──────── TEXTO PARA REVISÃO

Todo atleta iniciante ou intermediário não tem noção do esforço, ritmo e tamanho da prova, apenas da motivação para o desafio, que é apenas terminar a prova. Isso ninguém entende.
Nas primeiras provas, a afobação vai dando lugar ao cansaço, pois os treinos do triathlon são diferentes dos treinos de natação, ciclismo ou de corrida isolados. E isso a gente só entende mais tarde, quando a cabeça pensa de um jeito e o corpo responde de outro, durante a competição. E você vai sendo ultrapassado por gente de varias idades e sexo, o tempo vai passando e parece que a distancia para você é maior de que estava no programa, mas aí você olha ao seu redor e percebe uma porção de triatletas lá atrás e isso te motiva de certa maneira. Por causa disso, tenho pensado muito nos atletas que estão iniciando e que são considerados “lentos” ou “devagar quase parando”, afinal já fui um, e sei como é. Foi quando cheguei às seguintes conclusões:
Primeiro – O triatleta amador “lento” ou “devagar quase parando”, tirando os cincos primeiros colocados de cada categoria, não recebe o devido respeito, nem uma linha da imprensa. Vale lembrar que somos 90% do esporte e pagamos 90% das inscrições. Veja por este lado: se todos nós, amadores, não competíssemos, em que lugar você acha que ficaria? Certo, em ultimo! Como você iriam encarar isso? E os outros efeitos? Os organizadores não teriam tantos competidores e, portanto, teriam que aumentar o preço das inscrições que estão muito caras por sinal ultimamente. Os staffs iriam ficar chateados e entediados em bater palmas por somente alguns minutos em vez de horas sem parar, pois haveria apenas as feras do triathlon. E como ficariam as empresas de materiais esportivos que descobriram esse novo filão de vendas?

────────────────
──────── DADOS ARMAZENADOS

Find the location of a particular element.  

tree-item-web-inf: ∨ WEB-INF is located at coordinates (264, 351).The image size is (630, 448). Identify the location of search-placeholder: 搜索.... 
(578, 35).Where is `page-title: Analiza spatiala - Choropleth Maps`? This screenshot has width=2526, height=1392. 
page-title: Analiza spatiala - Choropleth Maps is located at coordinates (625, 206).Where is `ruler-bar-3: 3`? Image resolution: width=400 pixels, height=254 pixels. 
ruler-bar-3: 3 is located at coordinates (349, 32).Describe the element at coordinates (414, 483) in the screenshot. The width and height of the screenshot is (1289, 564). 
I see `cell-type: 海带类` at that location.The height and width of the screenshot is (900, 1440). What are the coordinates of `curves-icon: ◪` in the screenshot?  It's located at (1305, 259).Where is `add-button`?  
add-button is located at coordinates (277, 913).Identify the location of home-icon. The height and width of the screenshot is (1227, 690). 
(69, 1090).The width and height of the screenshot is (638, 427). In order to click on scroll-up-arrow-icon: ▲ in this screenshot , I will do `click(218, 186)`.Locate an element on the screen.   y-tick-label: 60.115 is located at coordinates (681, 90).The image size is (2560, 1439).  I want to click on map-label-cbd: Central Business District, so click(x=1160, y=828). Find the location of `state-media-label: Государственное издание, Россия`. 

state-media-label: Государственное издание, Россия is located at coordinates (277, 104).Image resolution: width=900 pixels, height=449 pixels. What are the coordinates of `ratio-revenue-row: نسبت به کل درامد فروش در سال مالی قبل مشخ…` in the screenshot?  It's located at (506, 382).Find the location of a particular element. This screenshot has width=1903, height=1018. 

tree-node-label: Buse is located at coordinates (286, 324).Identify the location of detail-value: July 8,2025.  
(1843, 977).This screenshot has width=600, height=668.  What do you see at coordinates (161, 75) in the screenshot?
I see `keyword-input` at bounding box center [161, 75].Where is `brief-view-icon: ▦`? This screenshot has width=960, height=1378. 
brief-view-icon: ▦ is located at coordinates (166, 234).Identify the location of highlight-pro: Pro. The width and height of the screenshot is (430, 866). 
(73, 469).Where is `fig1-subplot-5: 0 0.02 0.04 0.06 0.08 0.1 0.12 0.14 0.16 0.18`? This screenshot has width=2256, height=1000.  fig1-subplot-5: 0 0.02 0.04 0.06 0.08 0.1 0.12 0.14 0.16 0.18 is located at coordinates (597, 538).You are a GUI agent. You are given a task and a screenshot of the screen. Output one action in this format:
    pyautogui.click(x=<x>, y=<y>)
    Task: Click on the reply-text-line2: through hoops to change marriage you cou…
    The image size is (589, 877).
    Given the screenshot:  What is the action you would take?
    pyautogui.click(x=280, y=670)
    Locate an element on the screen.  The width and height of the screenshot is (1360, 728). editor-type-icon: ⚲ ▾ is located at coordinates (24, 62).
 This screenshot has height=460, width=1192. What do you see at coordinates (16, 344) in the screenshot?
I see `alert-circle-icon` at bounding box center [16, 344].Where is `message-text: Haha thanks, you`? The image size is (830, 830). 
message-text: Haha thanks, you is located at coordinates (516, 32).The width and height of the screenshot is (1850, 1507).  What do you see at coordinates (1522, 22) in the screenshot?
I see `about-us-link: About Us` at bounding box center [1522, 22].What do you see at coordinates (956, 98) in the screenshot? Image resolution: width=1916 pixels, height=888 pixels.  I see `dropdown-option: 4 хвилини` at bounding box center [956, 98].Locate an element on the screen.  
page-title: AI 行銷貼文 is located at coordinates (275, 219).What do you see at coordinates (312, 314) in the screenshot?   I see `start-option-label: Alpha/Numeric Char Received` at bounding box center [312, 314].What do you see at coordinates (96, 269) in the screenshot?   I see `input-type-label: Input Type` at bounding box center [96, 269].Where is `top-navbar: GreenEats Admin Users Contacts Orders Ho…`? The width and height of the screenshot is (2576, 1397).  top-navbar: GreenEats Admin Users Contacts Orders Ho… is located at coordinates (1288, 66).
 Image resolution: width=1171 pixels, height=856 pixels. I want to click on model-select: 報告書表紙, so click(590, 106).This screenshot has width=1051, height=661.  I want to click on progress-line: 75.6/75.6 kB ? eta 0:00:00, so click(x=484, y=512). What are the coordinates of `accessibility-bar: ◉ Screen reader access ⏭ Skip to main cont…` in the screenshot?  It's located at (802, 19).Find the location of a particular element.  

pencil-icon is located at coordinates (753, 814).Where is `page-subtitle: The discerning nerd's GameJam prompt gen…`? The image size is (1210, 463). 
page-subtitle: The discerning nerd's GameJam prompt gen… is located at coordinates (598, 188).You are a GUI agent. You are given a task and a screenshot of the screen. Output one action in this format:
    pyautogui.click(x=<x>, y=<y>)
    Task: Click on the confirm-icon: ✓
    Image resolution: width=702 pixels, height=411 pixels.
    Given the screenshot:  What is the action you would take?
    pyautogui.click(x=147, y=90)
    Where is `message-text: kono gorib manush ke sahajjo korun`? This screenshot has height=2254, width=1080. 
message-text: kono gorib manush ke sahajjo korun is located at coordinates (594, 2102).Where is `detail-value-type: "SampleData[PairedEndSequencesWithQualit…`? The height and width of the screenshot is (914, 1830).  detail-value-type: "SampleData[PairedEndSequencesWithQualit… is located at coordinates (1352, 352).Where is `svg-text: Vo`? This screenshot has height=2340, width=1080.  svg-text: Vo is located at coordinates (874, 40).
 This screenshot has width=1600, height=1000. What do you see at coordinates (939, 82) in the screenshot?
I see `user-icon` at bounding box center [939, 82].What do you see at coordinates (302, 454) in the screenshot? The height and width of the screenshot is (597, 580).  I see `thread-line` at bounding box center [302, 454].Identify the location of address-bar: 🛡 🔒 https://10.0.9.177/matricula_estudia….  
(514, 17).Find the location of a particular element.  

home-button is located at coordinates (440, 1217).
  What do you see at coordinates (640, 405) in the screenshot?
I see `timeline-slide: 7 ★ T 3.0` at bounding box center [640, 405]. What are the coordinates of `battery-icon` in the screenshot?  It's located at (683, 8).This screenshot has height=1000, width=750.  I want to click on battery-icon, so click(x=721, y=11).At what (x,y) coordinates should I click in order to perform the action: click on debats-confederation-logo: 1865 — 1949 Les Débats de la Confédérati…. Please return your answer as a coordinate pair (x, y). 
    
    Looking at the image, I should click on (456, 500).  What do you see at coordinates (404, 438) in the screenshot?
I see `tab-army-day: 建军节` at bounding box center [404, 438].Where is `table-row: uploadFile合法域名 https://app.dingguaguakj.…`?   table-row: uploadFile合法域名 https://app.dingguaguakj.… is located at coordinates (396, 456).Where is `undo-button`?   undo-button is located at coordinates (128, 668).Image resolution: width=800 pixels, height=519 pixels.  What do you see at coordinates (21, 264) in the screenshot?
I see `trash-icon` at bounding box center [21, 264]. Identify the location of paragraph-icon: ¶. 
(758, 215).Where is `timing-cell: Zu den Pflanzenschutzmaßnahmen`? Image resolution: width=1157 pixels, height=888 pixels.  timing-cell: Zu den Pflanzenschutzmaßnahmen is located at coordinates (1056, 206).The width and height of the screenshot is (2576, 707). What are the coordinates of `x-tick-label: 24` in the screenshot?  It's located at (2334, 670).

────────────────

§ **O PROBLEMA**
Transcreva literalmente o trecho do texto sobre triathlon que vai de "Todo atleta iniciante" até "Isso ninguém entende.", incluindo essas palavras.

§ **TAREFA CONCLUÍDA**
Todo atleta iniciante ou intermediário não tem noção do esforço, ritmo e tamanho da prova, apenas da motivação para o desafio, que é apenas terminar a prova. Isso ninguém entende.